Antes do mais, em nossa resposta convém elucidar o que sejam «dons paradisíacos» ou «estado paradisíaco». A seguir, verificaremos a que ficou reduzido o gênero humano em consequência do pecado de Adão.
1. O estado paradisíaco
O «estado paradisíaco» é o estado em que Deus quis colocar o primeiro casal humano (Adão e Eva) na fase inicial de sua história. Esse estado se achava associado a um local harmonioso (símbolo da harmonia que reinava dentro do próprio homem) chamado «paraíso terrestre»; donde o nome de «estado paradisíaco». Nessa situação o homem usufruía de dons sobrenaturais e preternaturais.
Vejamos . em que consistiam pròpriamente.
a) Os dons sobrenaturais
Sendo o homem uma criatura intelectiva, ele é naturalmente orientado para Deus ou destinado a encontrar em Deus sua perfeição e bem-aventurança. Sim; a criatura intelectiva foi feita para apreender a verdade e dela fruir amorosamente. Ora a verdade por excelência é Deus, o Supremo Ser (Verdade e Ser são conceitos que se recobrem, ensina a Filosofia; cf. «P. R.» 20/1959, qu. 1). Frisemos bem: o homem, por sua inteligência, é capaz de apreender o infinito, de sorte que ele não se realiza plenamente senão na posse do Ser Infinito, que é Deus.
Contudo podem-se conceber duas modalidades ou duas vias pelas quais a criatura humana entre na posse de Deus: a natural e a sobrenatural.
1) A primeira modalidade, natural, é a que decorre da capacidade da natureza humana como tal. Nessas condições o homem tende a conhecer, sim, a Deus, mas de maneira análoga. Com efeito, o conhecimento humano tem por objeto primário as criaturas, e as criaturas tais como elas se apresentam no mundo material que nos cerca ; é a estas que a inteligência humana apreende diretamente. Quanto a Deus, o Ser Infinito, só O apreendemos através das criaturas, por analogia com estas.

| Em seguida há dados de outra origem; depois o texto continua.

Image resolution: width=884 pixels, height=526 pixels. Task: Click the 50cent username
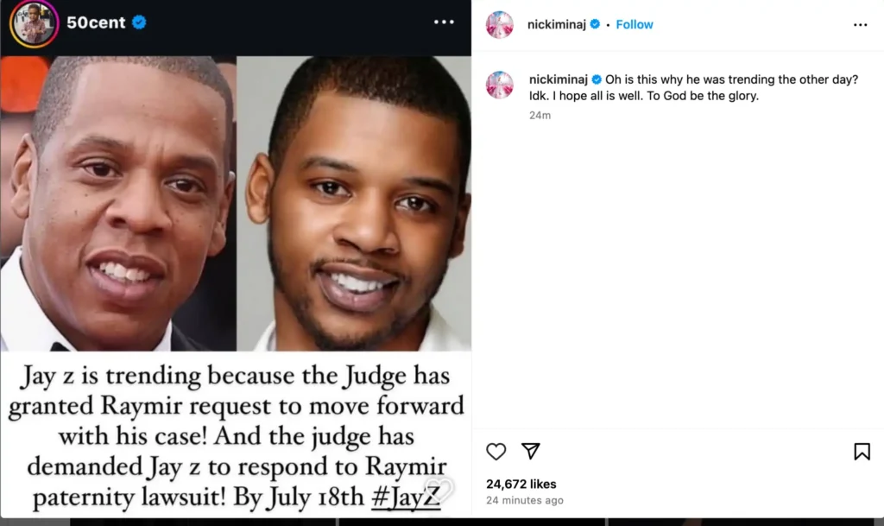96,22
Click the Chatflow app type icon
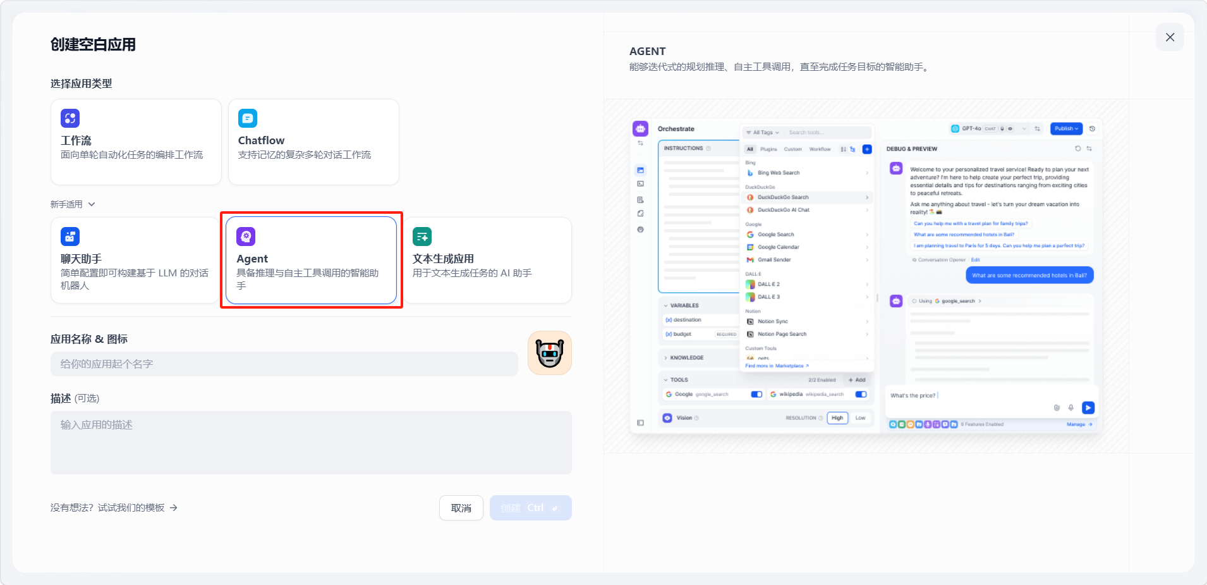Screen dimensions: 1207x585 (x=248, y=118)
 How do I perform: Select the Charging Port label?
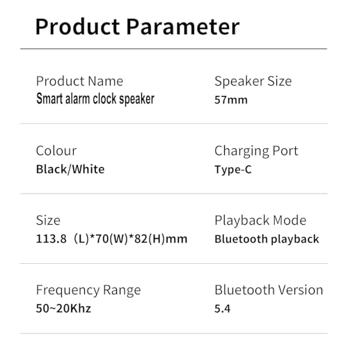tap(256, 151)
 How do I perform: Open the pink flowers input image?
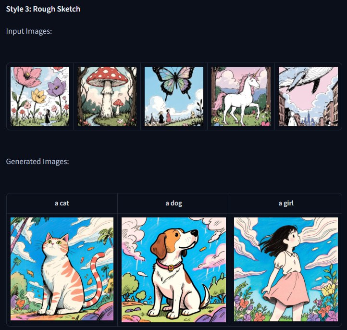40,96
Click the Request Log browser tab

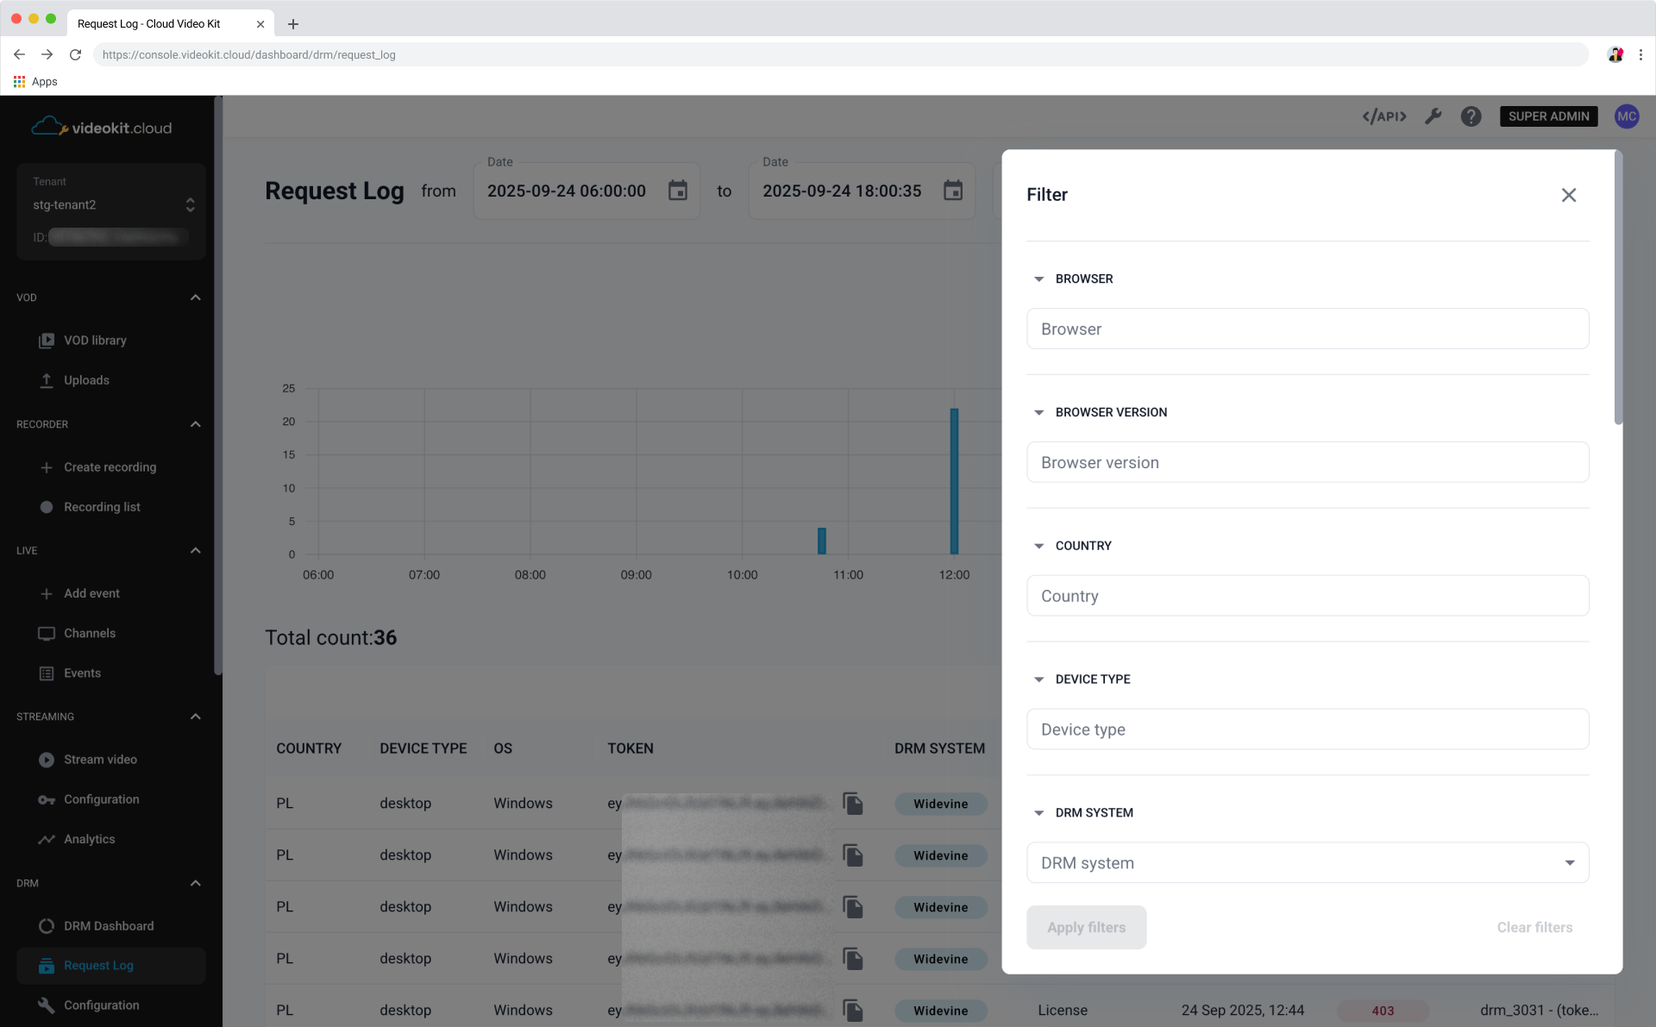pyautogui.click(x=148, y=23)
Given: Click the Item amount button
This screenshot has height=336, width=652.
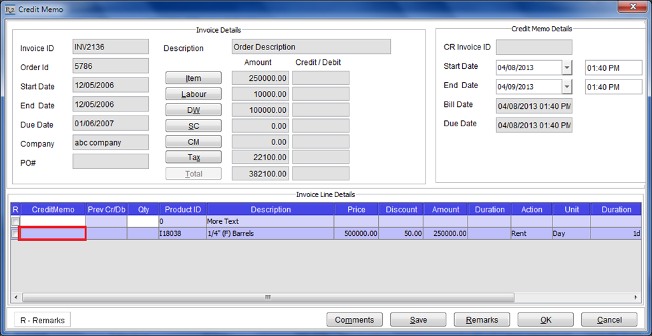Looking at the screenshot, I should [193, 78].
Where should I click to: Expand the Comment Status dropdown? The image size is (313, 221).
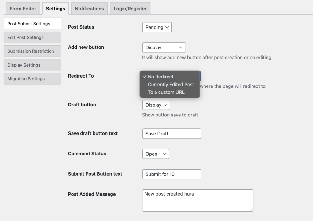point(155,154)

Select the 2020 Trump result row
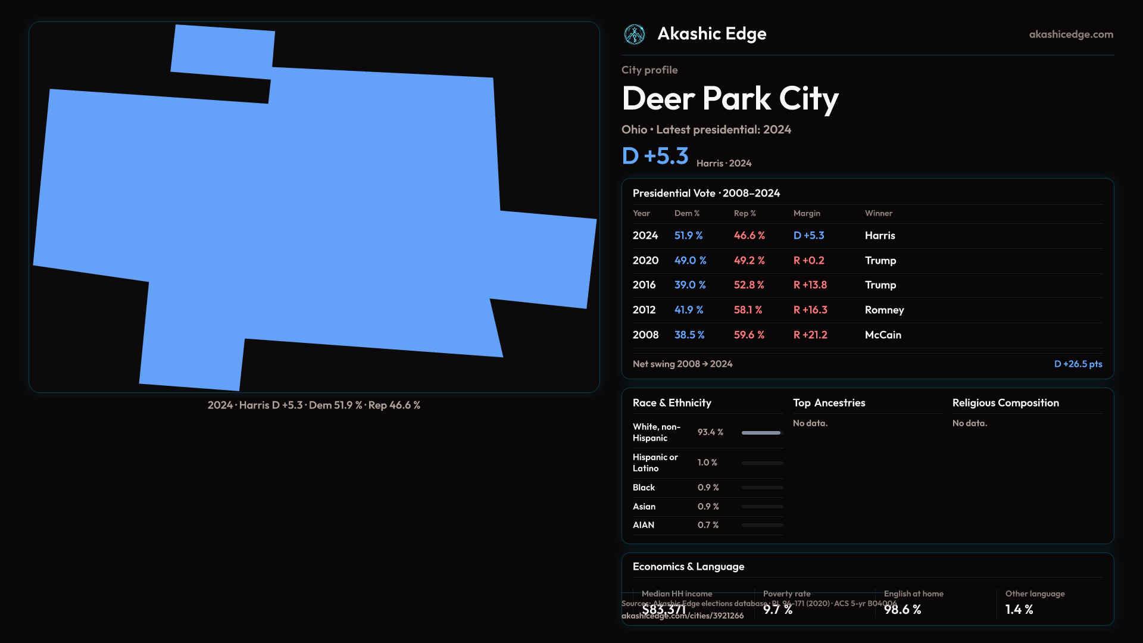click(880, 261)
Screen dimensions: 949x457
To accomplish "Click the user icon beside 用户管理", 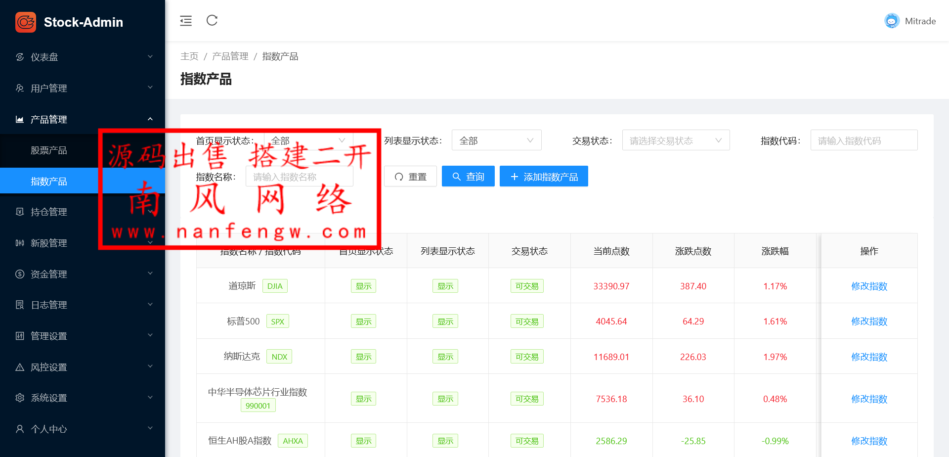I will click(20, 88).
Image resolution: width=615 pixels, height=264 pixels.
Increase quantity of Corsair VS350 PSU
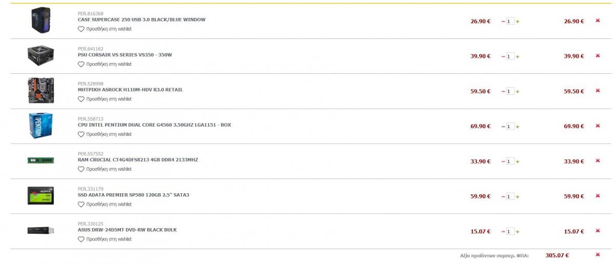518,56
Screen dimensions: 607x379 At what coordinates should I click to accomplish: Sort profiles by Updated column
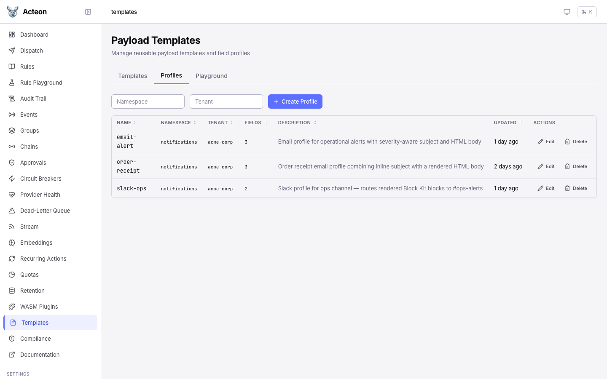coord(508,123)
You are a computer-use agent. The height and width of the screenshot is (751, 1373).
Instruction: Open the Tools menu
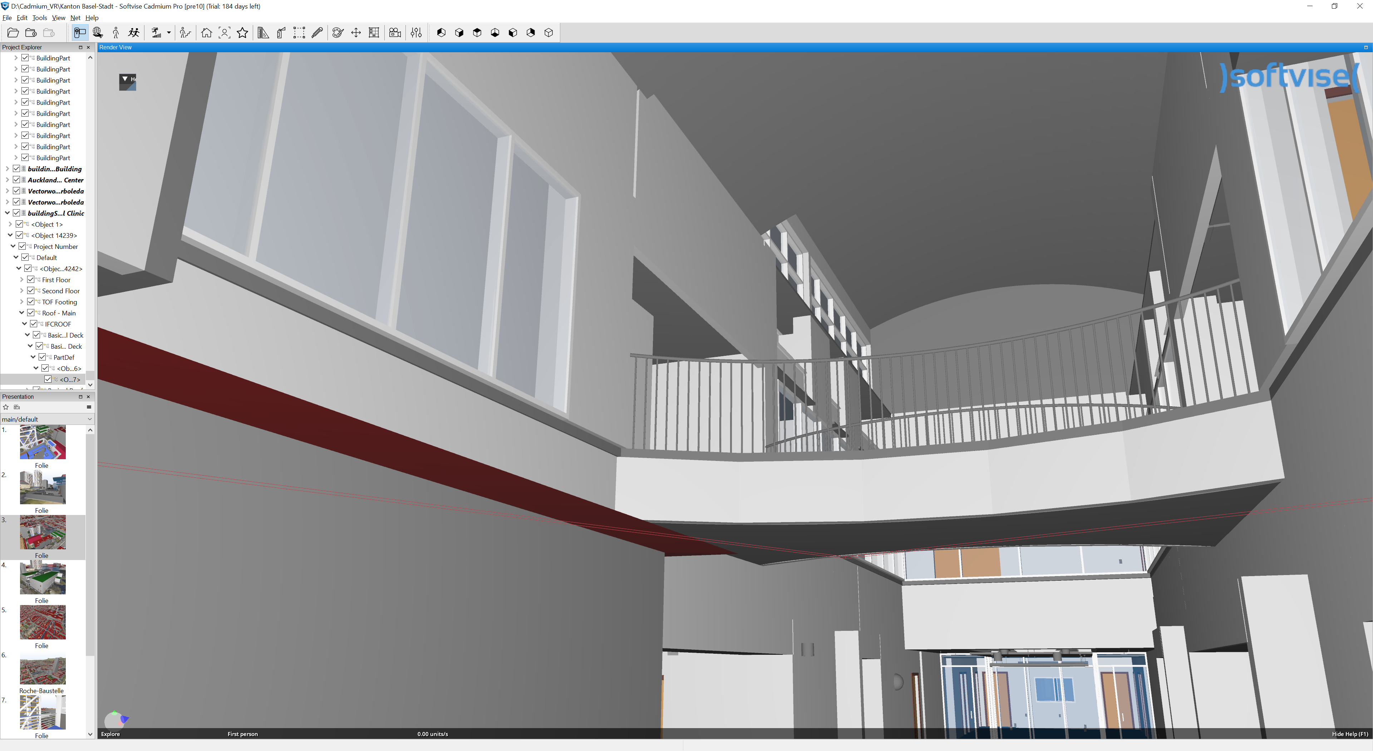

Tal conhecimento análogo de Deus pode-se tornar cada vez mais puro e penetrante, proporcionando finalmente ao homem o deleite máximo de que ele seja capaz por sua própria natureza. Tal é a chamada bem-aventurança natural do homem, que já os filósofos Platão e Aristóteles preconizaram independentemente da Revelação cristã.
Observe-se agora o seguinte : Deus podia ter criado o homem, destinando-o a conseguir, no currículo de sua vida terrestre, a bem-aventurança natural como fim supremo. O homem se acharia então na ordem natural ou no estado de natureza pura. Em tal condição, ele seria, sem dúvida, afetado das vicissitudes ou enfermidades decorrentes da estrutura mesma da natureza humana. O que quer dizer :
– sofreria de ignorância (pois só aos poucos o homem adquire idéias, nunca chegando à plenitude do saber);
– sofreria as dores, doenças e misérias resultantes dos desgastes do organismo humano e da ação do ambiente sobre este;
– sofreria a morte ou a decomposição, pois todo ser composto (e o homem é um composto de corpo e alma) tende naturalmente a se decompor;
– sofreria também a luta da carne contra o espírito, pois a nossa natureza sensível tem suas tendências, que por vezes antecedem a deliberação da razão e não sempre se harmonizam com os ditames desta.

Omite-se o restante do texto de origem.